Bab XIX - Fall

50.6K 7.3K 618
                                    

Udah siap belum baca part ini?

Bab XIX - Fall

"Afif nggak sarapan di sini, Ce?"

Aku yang tengah menikmati menyantap sarapan pagi nasi goreng dari tangan Mama spontan membelalak. Sepertinya ada yang salah dari pertanyaan Mama atau aku salah mendengar karena terlalu menikmati makanan? Hanya karena Pak Afif mengantar kami ke kost-ku, ikut makan malam dan menemani Papa mengobrol dua jam ... tidak mungkin Mama mengira aku dan Pak Afif tengah menjalani hubungan spesial, kan?

Aku semakin gila sepertinya. Rasanya semalam seperti mimpi. Ada seorang laki-laki yang mengobrol dengan Papa bahkan statusnya belum menjadi pacarku. Mungkin kalau dia sahabatku atau temanku, aku nggak akan merasa terganggu. Tapi ... ini Pak Afif, laki-laki yang bisa mencuri hatiku begitu saja. Pertahananku luluh lantak, harapanku melambung tinggi. Aku benar-benar akan membencinya apabila semua ini kamuflase.

Tapi, ada satu perasaan lain yang menyelinap. Perasaan hangat. Bukan sensasi cemas namun sarat akan kesenangan. Seperti bunga-bunga bermekaran di dalam hatiku dan ... itu membuatku tersenyum sepanjang malam.

Ini benar-benar membingungkan.

"Ngapain dia sarapan di sini?!" Jawabku setelah hanya bersitatap dengan Mama selama beberapa detik.

Mama mengangkat bahu. "Siapa tahu kalian berangkat bareng."

Aku segera menggeleng. "ih! Mama! Pak Afif itu bos aku! Nggak ada hubungan spesial!"

"Bohong banget, Ma!" Ninda menyela. Aku menatapnya dengan menyipitkan mata, mengancam agar dia nggak mengatakan hal aneh-aneh di depan orangtuaku. Padahal di hari biasa dia bangun mepet jam pergi kantornya, sekarang bisa-bisanya dia sarapan dengan cantik di meja makan ini!

"Apa sih, Ninda!" Aku memelototinya karena mendapati ekspresi menjengkelkan dari wajahnya. Aku benar-benar sudah curiga dia bakalan membocorkan hal aneh-aneh pagi ini.
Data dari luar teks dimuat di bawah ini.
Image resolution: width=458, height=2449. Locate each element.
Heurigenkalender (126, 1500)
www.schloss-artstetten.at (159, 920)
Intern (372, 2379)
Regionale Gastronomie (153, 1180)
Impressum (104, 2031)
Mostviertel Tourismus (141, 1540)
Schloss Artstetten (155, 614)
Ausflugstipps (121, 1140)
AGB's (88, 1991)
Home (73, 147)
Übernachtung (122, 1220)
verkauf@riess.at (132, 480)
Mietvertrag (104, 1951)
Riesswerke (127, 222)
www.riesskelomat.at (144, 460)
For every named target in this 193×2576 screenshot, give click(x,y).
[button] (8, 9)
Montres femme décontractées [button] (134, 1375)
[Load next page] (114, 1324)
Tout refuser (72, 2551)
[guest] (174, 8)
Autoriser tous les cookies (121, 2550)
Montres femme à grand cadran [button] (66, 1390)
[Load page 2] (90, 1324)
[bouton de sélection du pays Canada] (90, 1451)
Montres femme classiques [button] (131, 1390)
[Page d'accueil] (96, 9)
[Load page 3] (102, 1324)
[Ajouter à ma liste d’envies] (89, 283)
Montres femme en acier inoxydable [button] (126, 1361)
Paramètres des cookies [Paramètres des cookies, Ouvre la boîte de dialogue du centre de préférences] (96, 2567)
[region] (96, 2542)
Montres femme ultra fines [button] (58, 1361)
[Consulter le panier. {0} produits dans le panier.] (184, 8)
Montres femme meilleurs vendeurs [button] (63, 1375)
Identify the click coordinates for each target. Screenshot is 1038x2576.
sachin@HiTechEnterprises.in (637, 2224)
"Mana ada bos sama staf pulang bareng? Jemput orangtua stafnya di Bandara? Yakali!"

"Kebetulan."

"Kebetulan?" Ninda memainkan alisnya. "Gimana, Ma? Pa? Oke, nggak kalau Pak Afif sama Cece?"

"Oke-oke aja, yang penting Sherina suka," jawab Mama santai.

"Aku nggak suka dia!"

"Masa?????!"

Ninda masih terus memojokkanku. Tadi malam, aku masih ingat ekspresinya yang melongo dan tak bisa melakukan apapun saat melihat Pak Afif membantu membawakan koper orangtuaku dan ikut makan malam bersama kami. Aku memang meminta tolong kepada Ninda untuk membeli makanan agar Mama dan Papa bisa langsung makan malam setelah perjalanan panjang.
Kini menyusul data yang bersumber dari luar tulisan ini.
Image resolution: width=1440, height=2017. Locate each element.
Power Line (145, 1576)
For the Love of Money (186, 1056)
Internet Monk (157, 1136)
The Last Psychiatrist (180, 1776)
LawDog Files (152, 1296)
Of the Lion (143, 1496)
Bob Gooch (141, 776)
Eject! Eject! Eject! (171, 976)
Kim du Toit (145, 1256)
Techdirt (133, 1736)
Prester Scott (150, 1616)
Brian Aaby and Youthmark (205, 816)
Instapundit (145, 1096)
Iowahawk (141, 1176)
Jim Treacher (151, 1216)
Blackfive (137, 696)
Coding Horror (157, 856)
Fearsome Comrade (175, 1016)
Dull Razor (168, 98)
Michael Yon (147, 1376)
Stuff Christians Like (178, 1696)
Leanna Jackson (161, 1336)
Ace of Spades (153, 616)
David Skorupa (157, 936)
"Ko jadian sama dia?" Selesai makan malam, Ninda menginterogasi saat aku tengah mencuci piring.

"Rumit, Nin!"

"Apanya yang rumit? Ko jemput orangtuamu sama dia! Katanya mau move on! Ihh! Batu banget! Aku nggak bantu lagi kalau ko nangis-nangis karena patah hati ya!"

Wajahku langsung memerah melihat Ninda terbahak mendapati aku yang tak bisa berkutik. Kuabaikan tawa kemenangannya dengan melanjutkan makan karena Mama dan Papa juga nggak melanjutkan topik itu. Sekalipun aku dan orangtuaku sangat terbuka, aku belum pernah membicarakan perasaanku pada Pak Afif.

Entah kenapa aku hanya ingin menyembunyikannya, kepada Ninda sekalipun. Tetap ada sesuatu yang membuatku ragu, entah apa. Aku belum yakin Pak Afif benar-benar ingin bersamaku, aku belum yakin bahwa perasaanku pada Pak Afif sudah melewati batas harus memiliki. Aku juga nggak tahu apakah aku bisa melewati kesulitan yang Pak Afif ucapkan kemarin.